The Randolph

In the Canton, Illinois, 1825 – 1975 Sesquicentennial, Charles E. Trolly was quoted… 

… “each person who takes that last ride down Main Street leaves behind some accomplishment, however small.”

Canton, a small midwestern American town in Illinois, was heavily influenced in the mid-1800s through the late 1900s by three philanthropic families, the ParlinsOrendorffs, and IngersollsWilliam Parlin, a Massachusetts Blacksmith, traveled from New England and landed in Canton in 1840. By 1842, he bought a foundry, later to be named William Parlin and Company, and made the first plow. After marrying Caroline Orendorff, her brother, Ulysses Grant Orendorff, went to work for William handling office duties and sales. Ulysses would later become known as the sales genius behind the company. 

By 1860, the company became known as Parlin & Orendorff Company. Twenty years later, the company name was updated to Parlin and Orendorff Plow Works, aka P&O Plow Works, which became the world’s largest plow factory. Capable of equipping any farm anywhere, they became globally known for the Canton Clipper, their star, patented plow with a 38° blade that contributed to its self-cleaning method. The Canton Clipper became a proud town symbol.   

Alice Parlin, William’s daughter and heir to the family fortune married Charles E. Ingersoll in 1880. When Charles became bedridden, her father became a surrogate to her three children. 

By 1907, the P&O Plow Works factory covered 18 acres and, at its peak, employed 2,550 employees. Most of the townspeople either worked at what was called ‘the shop’ or knew someone nearby who did.
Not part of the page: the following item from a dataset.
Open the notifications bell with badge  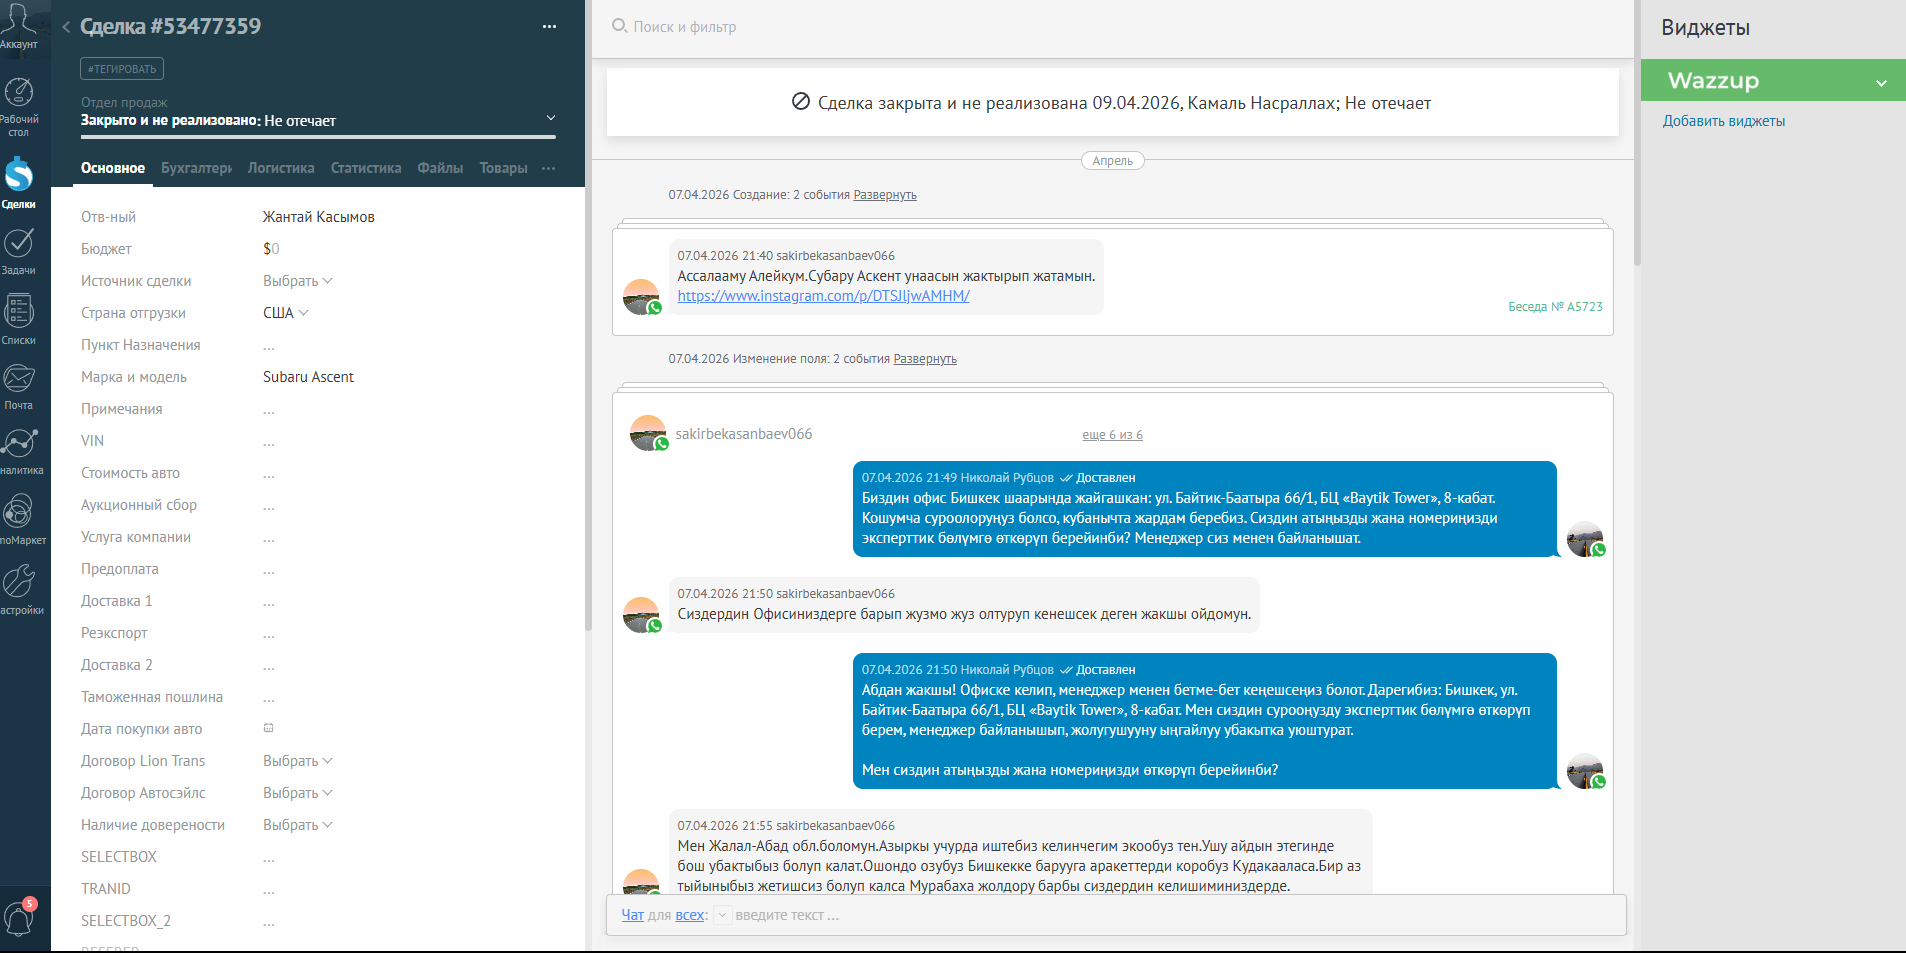click(19, 917)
Due to William Parlin’s notable accomplishments, he was inducted into the Illinois Farmers Hall of Fame in 1915.

On July 1, 1919, Ulysses sold the 77-year-old family company to the International Harvester for $18.5 million. The newest leading company went on to produce their all-star plow called the Little Giant

The plowing industry was fully ingrained into the town, its people, and many organizations. So much so that the high school athletic teams were known as the Plowboys and later the Little Giants. Canton boomed with a highly prosperous economy until the 1980s, when the plant began eliminating jobs. A dark veil covered the town on October 31, 1983, when the International Harvester closed its doors for good. From then on, additional larger employers downsized and scaled back operational hours. Soon after, Canton became a ghost town. 
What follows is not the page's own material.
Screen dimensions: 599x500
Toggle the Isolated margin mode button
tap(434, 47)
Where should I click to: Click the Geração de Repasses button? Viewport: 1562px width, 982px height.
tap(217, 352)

On August 6, 1997, an arsonist set the old plant on fire which burned for days. The only item saved from the ash and rubble was Big Toot, a large whistle that used to dictate the lives of Cantonians with seven sounding blows per day. Records indicate that the whistle operated using 9,000 pounds of steam per hour. Once the debris was cleared, the government tagged the 30 acres as a brownfield site, a term used to describe ground formerly occupied by an industrial structure currently vacant but unavailable for immediate reuse because it’s suspected to be contaminated with hazardous materials. Spoon River Partnership for Economic Development (SRPED), a non-profit dedicated to Canton’s development, did its best to attract potential prospects to develop on the grounds. But, one by one, they saw the red flags, leaving the giant wasteland untouchable. 
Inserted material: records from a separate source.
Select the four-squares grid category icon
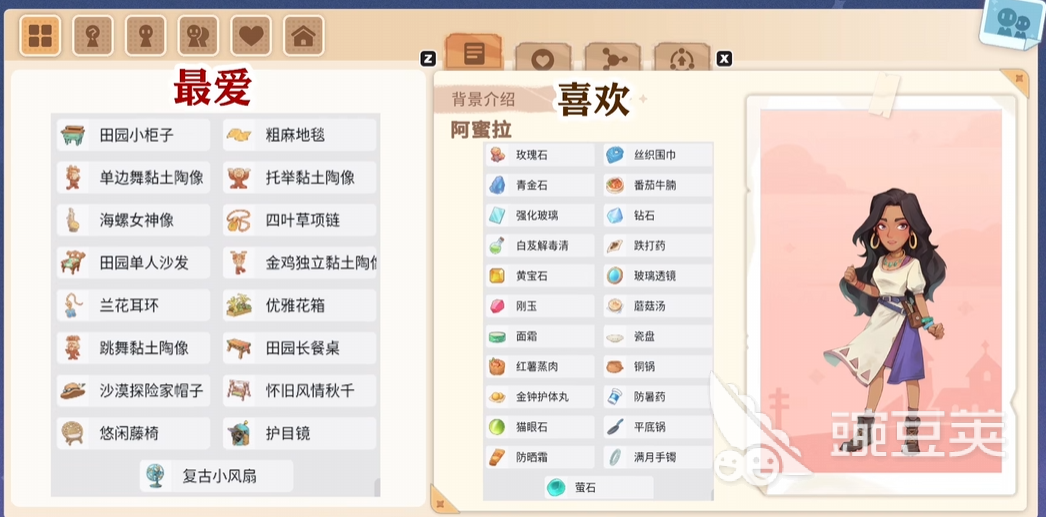This screenshot has width=1046, height=517. click(x=40, y=35)
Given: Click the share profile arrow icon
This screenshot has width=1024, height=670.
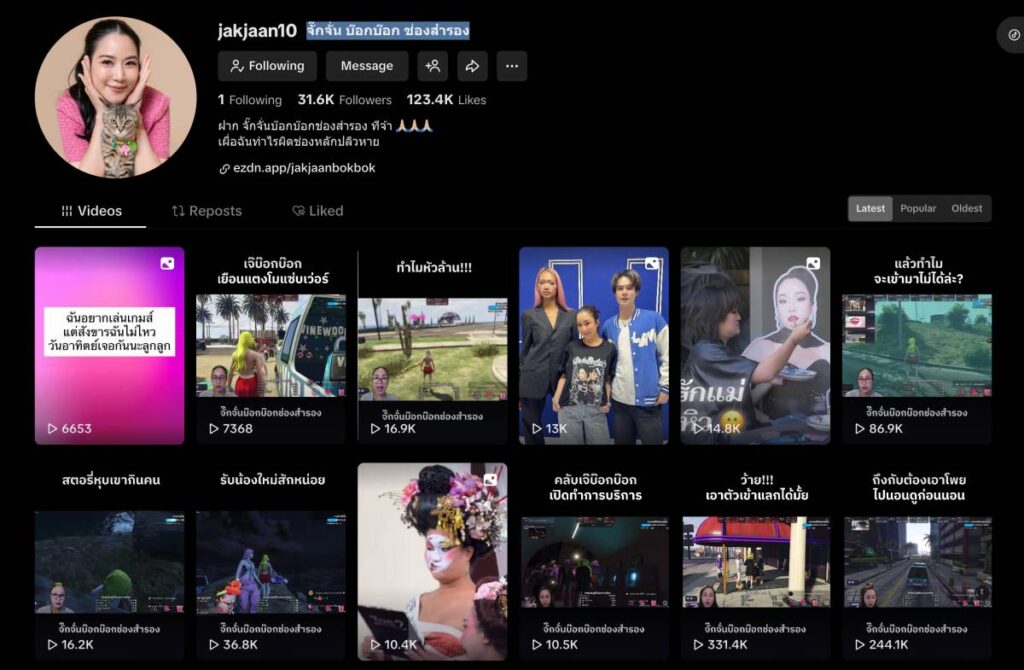Looking at the screenshot, I should [472, 66].
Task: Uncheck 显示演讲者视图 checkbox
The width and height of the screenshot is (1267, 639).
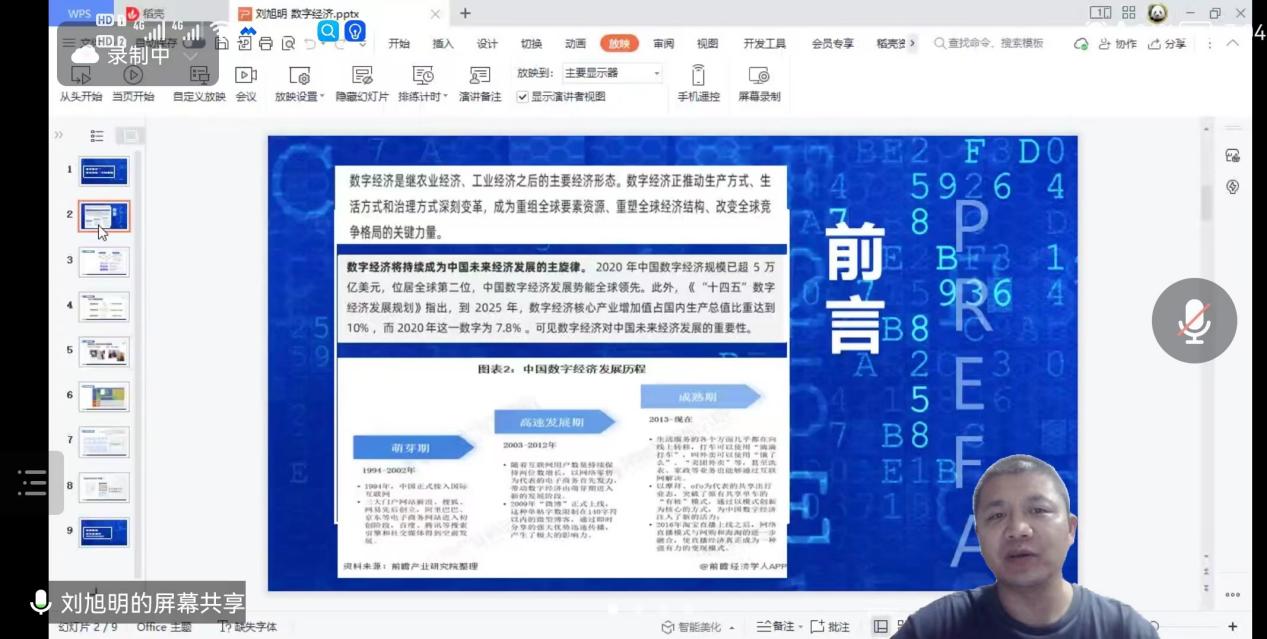Action: point(522,97)
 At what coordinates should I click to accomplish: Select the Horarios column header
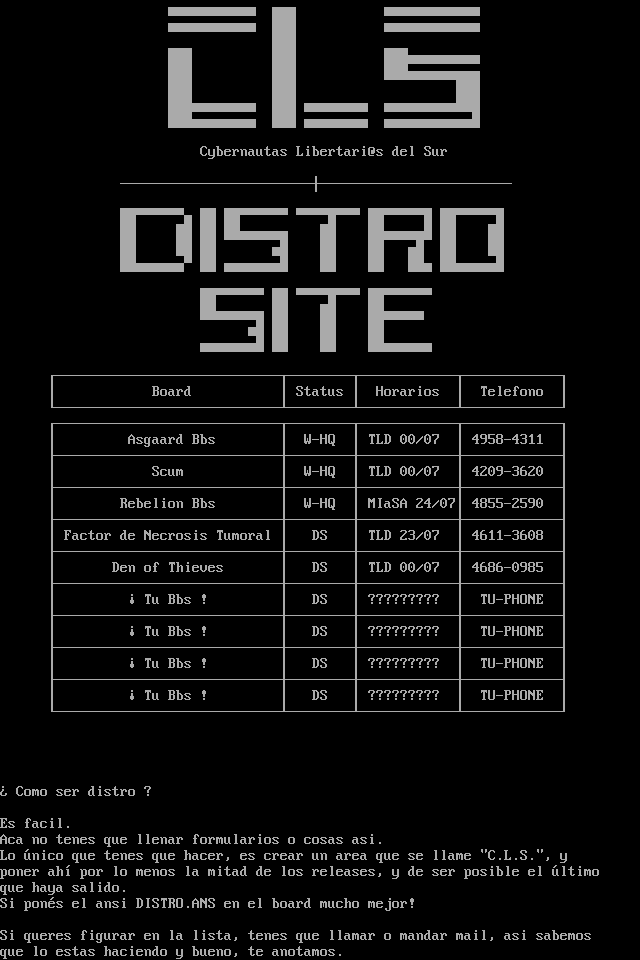click(x=407, y=392)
Mark Rothert, Executive Director of SRPED, determined to find a suitable match and help rejuvenate Canton back to its glory days, read an interview published in a 2007 issue of Bloom, a Bloomington, Indiana, magazine, about Bill Cook’s successful efforts in revitalizing Bloomington. During reflection, Mark remembered hearing stories about Bill over the years.

Bill moved with his family to Canton in 1940. His father purchased and operated two-grain elevators from 1940 – 1950. He began 4th grade at Canton Central Grade School, attended Canton Jr. High School, and then graduated from Canton Sr. High School in 1949.

Widely active, Bill participated in basketball, football, and track. He was also the lifeguard at the Canton swimming pool and a YMCA-affiliated camp counselor. 

By 1963, Bill and his wife, Gayle, moved to Bloomington to be centrally located between families. The couple worked out of their apartment producing wire guides, needles, and catheters, the beginning of Cook Medical. Bill was the first to present the concept of using angiographic catheters in the body without breaking down the vessels. Later discoveries revealed that surgical instruments could be introduced into the body without a large surgical incision. Widely successful, eventually, the company expanded globally. 

When Bill’s life took an unexpected turn due to heart failure, he and Gayle redirected their interests toward preserving historically significant real estate properties and structures. The new venture paved the way in 1973 to form CFC Properties, a real estate development and property management company. From houses to buildings and paintings to other structures, the Cook family and CFC Properties revitalized Bloomington, the once active turned dormant downtown in Indiana.

A light bulb ignited when Mark read about the revitalization efforts in Bloomington. After writing a letter to Bill asking if he’d be open to sharing how he did it, he was invited to visit for a tour. Traveling along with Mark was Kevin Meade, Mayor of Canton. As they toured Bloomington’s downtown, Bill shared his opinions about how to improve Canton. Toward the end of their meeting, Bill said he might be interested in doing something and asked if they had any older buildings that needed repair. Out of the many to choose from, Kevin suggested The Randolph building positioned at the southeast corner of Canton’s downtown square. 

John F. Randolph, one of the largest landowners in Fulton County, built Randolph’s Block (aka The Randolph building) in 1883 for $16,000. The building, lit by gas at the time, consisted of a large double room 48 x 90 feet and a basement. The building was leased by Messer’s Day Brothers & Company, the largest dry goods and carpet dealer from Peoria, Illinois.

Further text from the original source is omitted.